Midnight Musings is a collection of reflections on delivery leadership, enterprise chaos, AI transformation, and the human side of program management.
Written from years spent inside escalations, governance calls, and transformation programs that looked far cleaner in PowerPoint.

  • Writing with a Machine

    Writing with a Machine

    I like to think I write reasonably well.

    The vocabulary is there. The ideas usually show up. But over the past year, most of my emails, presentations, and even these Midnight Musings have had a quiet collaborator – AI.

    Not because I can’t write.

    Because it gets me to the point faster.

    Left to myself, I tend to wander through sentences and circle the idea before landing on it. AI trims the fluff, tightens the structure, and pushes the message to its conclusion.

    It doesn’t replace thinking. It compresses it.

    There’s a quote often attributed to Mark Twain: “I didn’t have time to write a short letter, so I wrote a long one instead.”

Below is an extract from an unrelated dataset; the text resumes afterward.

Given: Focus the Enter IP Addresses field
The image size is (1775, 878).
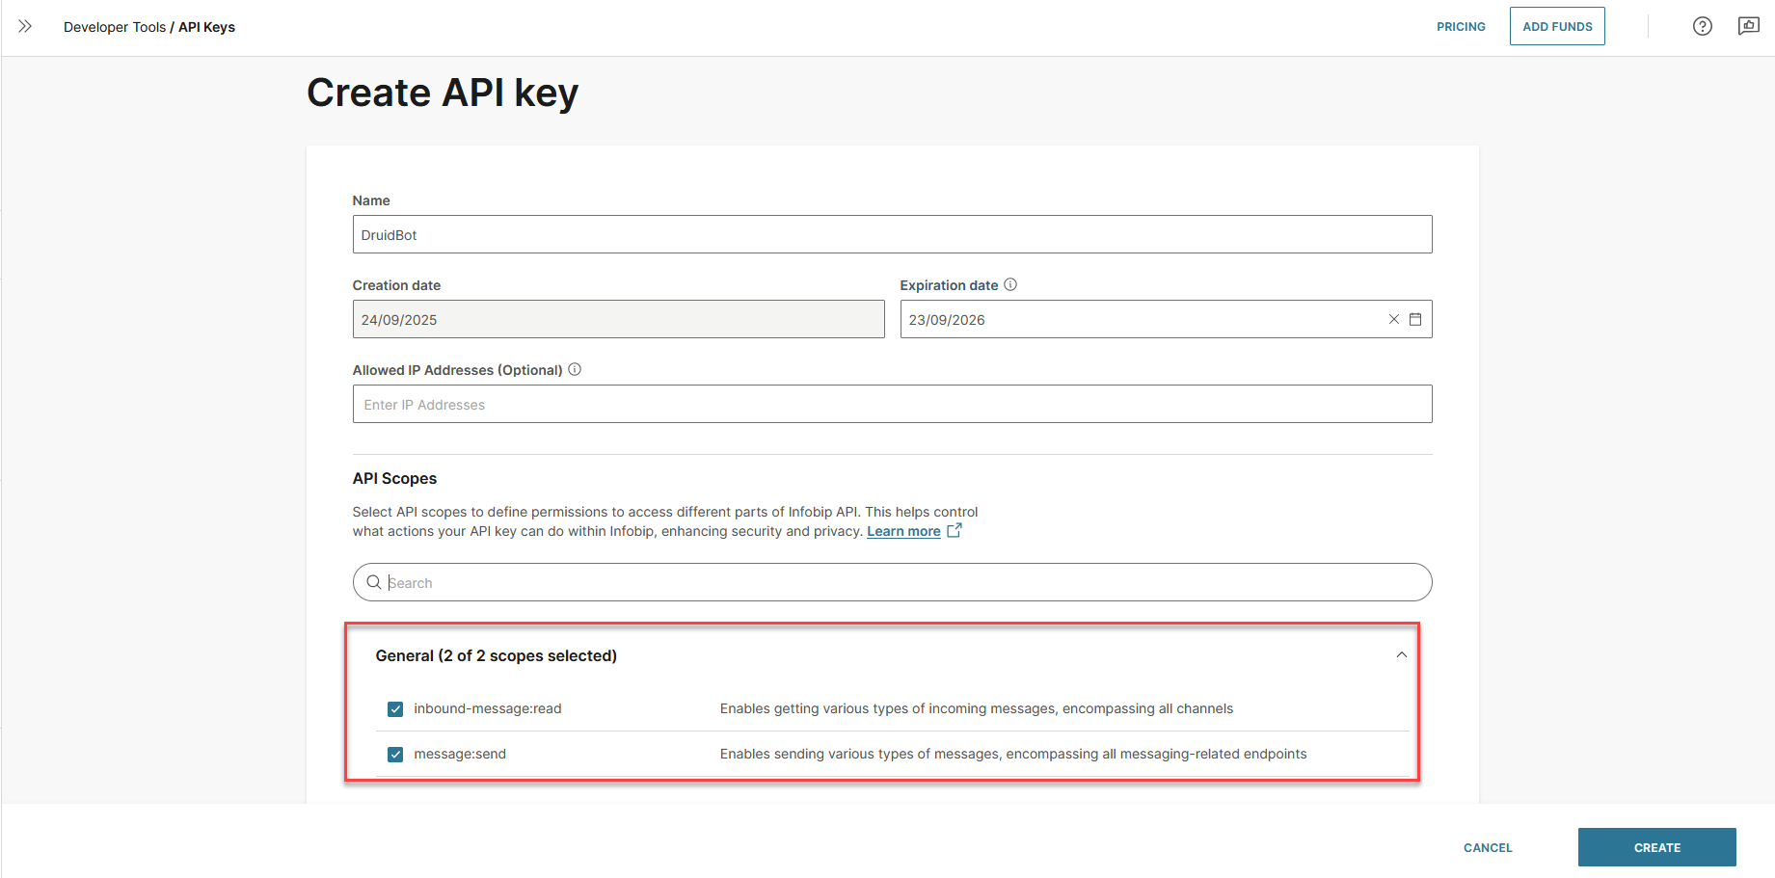Looking at the screenshot, I should tap(892, 404).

    Clarity takes work. Brevity takes more.

    AI just helps remove everything that isn’t the message.

    And in a world drowning in words, that might be its most useful skill.

    #midnightmusings from the trenches of delivery.

  • Still Working on It

    Still Working on It

    Escalation calls are every program manager’s rite of passage. You join with no solution, an angry customer, and the uneasy feeling that your only update is still, “We’re working on it.”

    About nine years ago, I was in one of those situations on a BI project. A critical issue had dragged on for weeks. Three weeks in, I took a pause — stopped defending, turned my camera on, and just listened. I acknowledged their frustration and was honest about what we were trying, where we were stuck, and what we still didn’t know.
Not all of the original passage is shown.